Borra [Reference Borra1] suggest that asking culture-related questions leads to a culturally sensitive therapy, to more empathy and better understanding of a client with a different cultural background and illustrates this hypothesis with a case report [Reference Tishkoff, Dietzsch, Speed, Pakstis, Kidd and Cheung16].
Finally, two articles focus on therapeutic approaches that match the need for culturally sensitive treatment of migrants and ethnic minorities:
Qureshi et al. [Reference Qureshi, Collazos, Ramos and Casas13] explain that cultural competence represents a comprehensive response to the mental health needs of migrants and ethnic minority patients. The authors underline that awareness of the many ways in which culture can interact with expression and understanding of suffering and mental distress and the relevant diagnostic and treatment adaptations are key aspects of cultural competence.

(Data to examine):
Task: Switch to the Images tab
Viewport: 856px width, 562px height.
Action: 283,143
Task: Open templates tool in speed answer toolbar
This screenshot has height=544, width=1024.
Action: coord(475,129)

(Task description):
Continue the passage about culturally sensitive mental health treatment for migrants and ethnic minorities from the point where it ends. The material above comes from a separate source.

(Response to this exercise):
Kastrup [Reference Kastrup7] outlines a suggestion for competent treatment of patients with multicultural backgrounds, which requires that mental health professionals are aware of the existence of traditional approaches and exhibit a willingness and an ability to bridge between the more traditional and the Western approaches to treatment.
Altogether, the studies presented in this supplement illustrate the increasing importance of research on the mental health of migrants and ethic minorities. They show that some progress has been made and that at least for inpatient treatment, access barriers may have been reduced. However, they also show that problems of communication and outpatient care remain and that the fight against discrimination remains an important topic for current mental health workers and policy makers in Europe.
Conflicts of interest: None.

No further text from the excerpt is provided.